SOURCE EXTRACT:
*-*-*

Thanks, Arthur. I should have read the post more carefully. 

Cheers,
Lawry


On Jul 22, 2012, at 5:48 PM, Arthur Cordell wrote:

> Ayn Rand (play /ˈaɪn ˈrænd/;[1] born Alisa Zinov'yevna Rosenbaum, February 2 
> [O.S. January 20] 1905 – March 6, 1982) was a Russian-American novelist, 
> philosopher,[2] playwright, and screenwriter. She is known for her two 
> best-selling novels The Fountainhead and Atlas Shrugged and for developing a 
> philosophical system she called Objectivism.
> 
> http://en.wikipedia.org/wiki/Ayn_Rand
> 
> 
> -----Original Message-----
> From: [email protected] 
> [mailto:[email protected]] On Behalf Of de Bivort Lawrence
> Sent: Sunday, July 22, 2012 2:03 PM
> To: RE-DESIGNING WORK, INCOME DISTRIBUTION, EDUCATION
> Subject: Re: [Futurework] FW: New Blogpost: The Mobile Revolution and the 
> Rise and Rise of Possessive Individualism
> 
> I'm greatly enjoying this discussion. Thanks to all.
> 
> Who is the Alice you refer to, Ray?
> 
> Cheers,
> Lawry
> On Jul 22, 2012, at 11:14 AM, Ray Harrell wrote:
> 
>> Arthur, if corporations are individuals then what kind of individuals are
>> they?   I would also point out as the late Louis Castaldi president of IBM
>> world in the 1960s said to me.  "IBM is a socialist organization."

*-*-*

GIVEN DATA:
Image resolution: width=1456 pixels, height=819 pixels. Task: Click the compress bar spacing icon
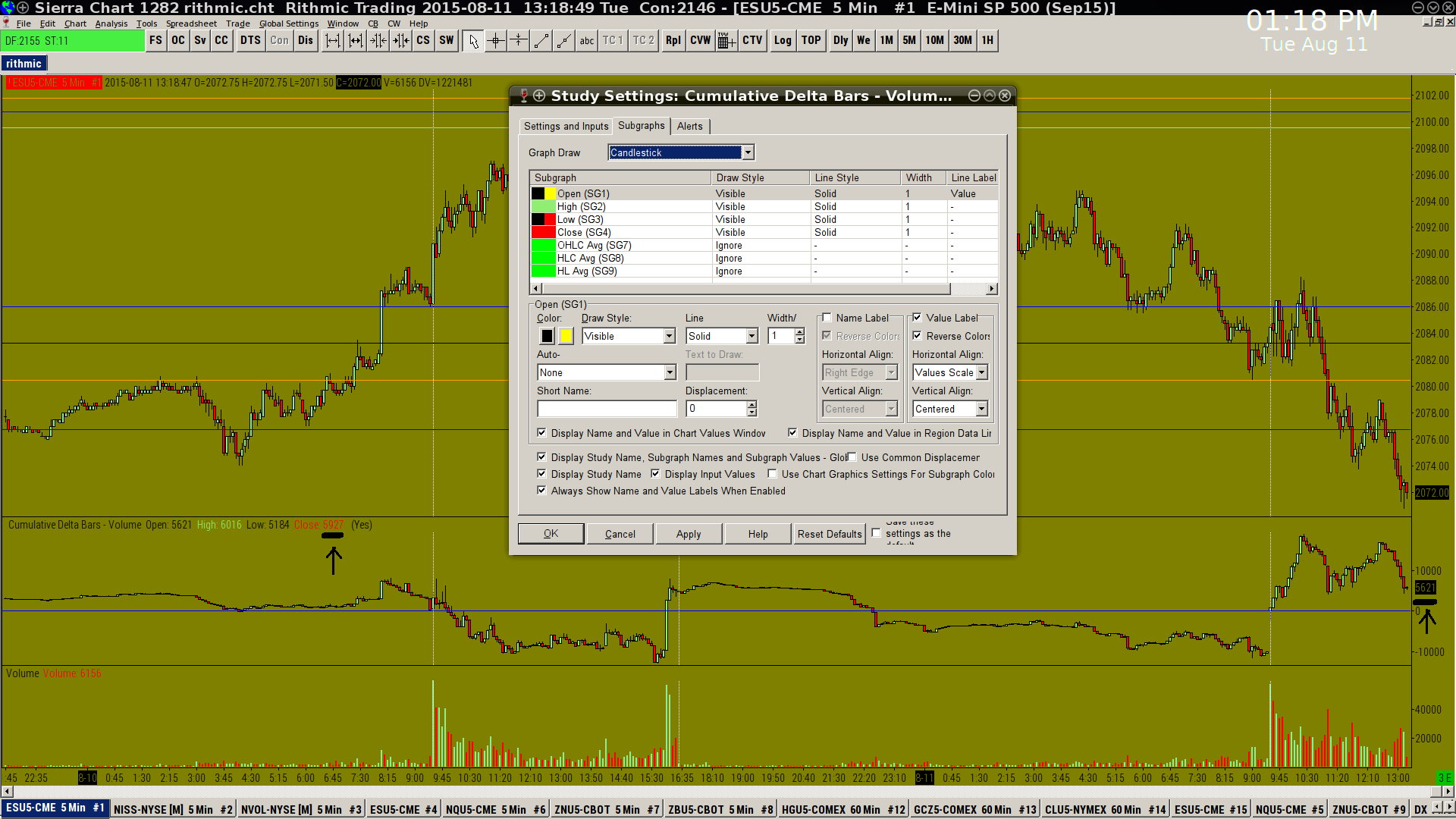378,41
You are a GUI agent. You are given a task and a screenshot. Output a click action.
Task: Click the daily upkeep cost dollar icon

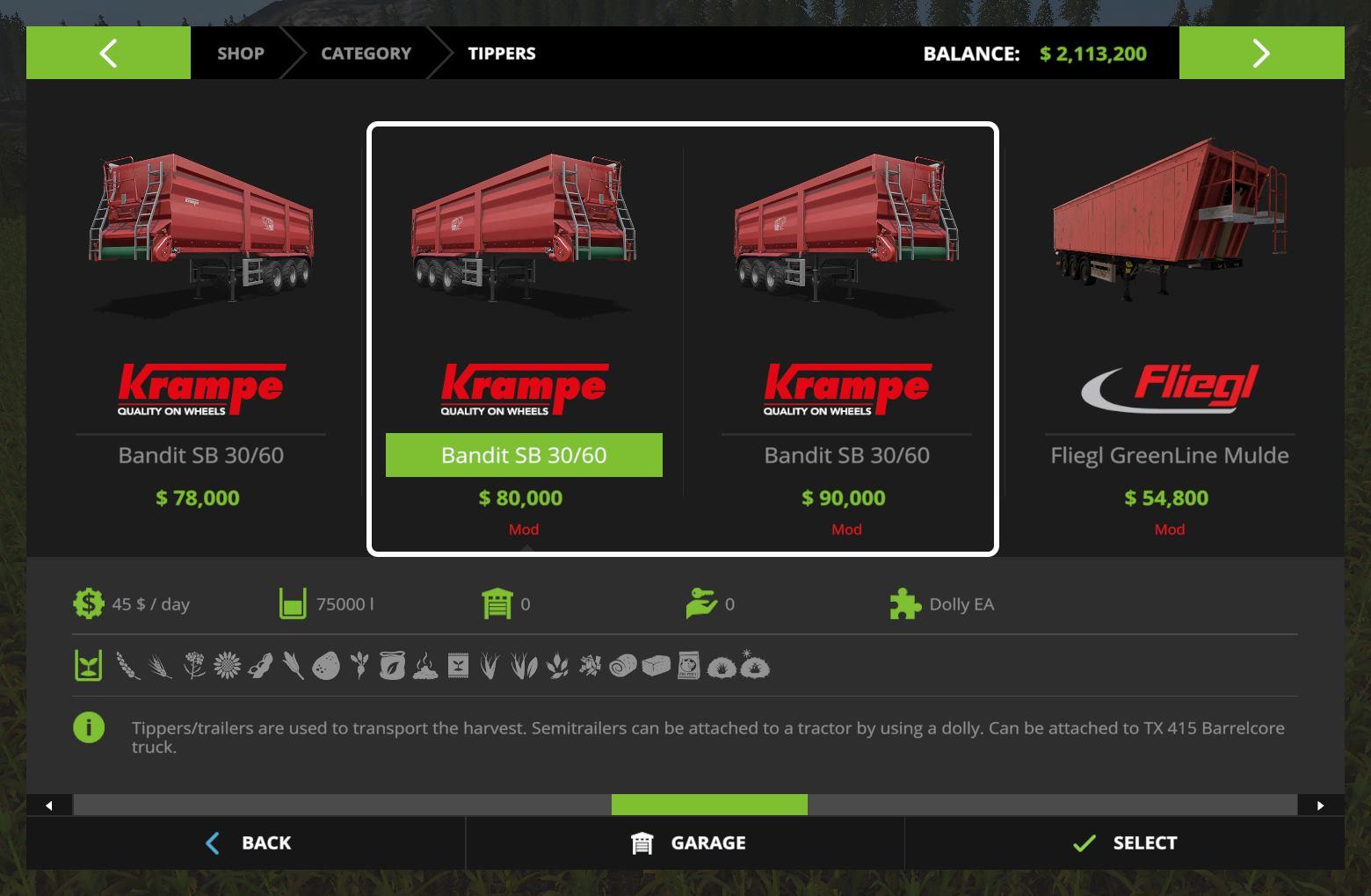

*-*-*

EXERCISE SET:
(1) Update the email thread from "Thanks, Arthur. I" to "she called Objectivism.", putting "author" where "novelist" appears.
(2) Write what comes next in the email thread, picking up right after its final line.
The material isn't needed here.

RESPONSES PER TASK:
(1)
Thanks, Arthur. I should have read the post more carefully. 

Cheers,
Lawry


On Jul 22, 2012, at 5:48 PM, Arthur Cordell wrote:

> Ayn Rand (play /ˈaɪn ˈrænd/;[1] born Alisa Zinov'yevna Rosenbaum, February 2 
> [O.S. January 20] 1905 – March 6, 1982) was a Russian-American author, 
> philosopher,[2] playwright, and screenwriter. She is known for her two 
> best-selling novels The Fountainhead and Atlas Shrugged and for developing a 
> philosophical system she called Objectivism.

(2)
>> Lou was speaking as to the system of all corporations as governing 
>> structures.  He
>> didn't see a corporation as an individual but as a type of government.   I
>> said to Lou, "why is it not a feudal government?"   He said: "Look around
>> you, they are into community."    He was speaking of the beautiful atrium
>> with the string quartet that all of the management and employees were
>> sharing.   Lou was the last of the CEOs to make under a million dollars a
>> year.   After he retired all hell broke loose and the angry Jewish girl from
>> Russia that had lost everything and escaped to America began to 
>> justify her anger and her need to fight to live.  Alice became Ayn Rand and 
>> being
>> selfish was the highest good.   She was the antithesis to Karl Marx.   Not
>> one tenth as smart but perfect for a nation of wounded souls and scars.
>> Lou had been a partisan in the Italian underground during WWII and he 
>> too had lost everything but somehow the scars only made him a realist.  
>> Perhaps
>> it was the Italian culture.   Alice's culture had been taken over by a group
>> that venerated a Jewish Messiah (Marx) but that didn't like individual Jews.
>> What a strange world it has been these 2000 years with people blaming 
>> others for what they themselves then choose to do as they make excuses for 
>> their
>> bad behavior.   Unfortunately greed is addictive and most of Rand's wealthy
>> followers are like an anorexic looking at their bank account and screaming
>> that their ideal is never enough.   Whether skinny or billionaire it is
>> still a pscho-pathology that has wounds and sin at its root.  
>> 
>> REH
>> 
>> -----Original Message-----
>> From: [email protected]
>> [mailto:[email protected]] On Behalf Of Arthur 
>> Cordell
>> Sent: Sunday, July 22, 2012 10:33 AM
>> To: 'RE-DESIGNING WORK, INCOME DISTRIBUTION, EDUCATION'; 
>> [email protected]
>> Subject: Re: [Futurework] FW: New Blogpost: The Mobile Revolution and 
>> the Rise and Rise of Possessive Individualism
>> 
>> We may be seeing an indication of technology and economic development.
>> Economic development, it seems, may be --in some ways--about moving 
>> away from community to the individual.  And in this case, without 
>> other institutions that develop trust, development may be at odds with 
>> social cohesion.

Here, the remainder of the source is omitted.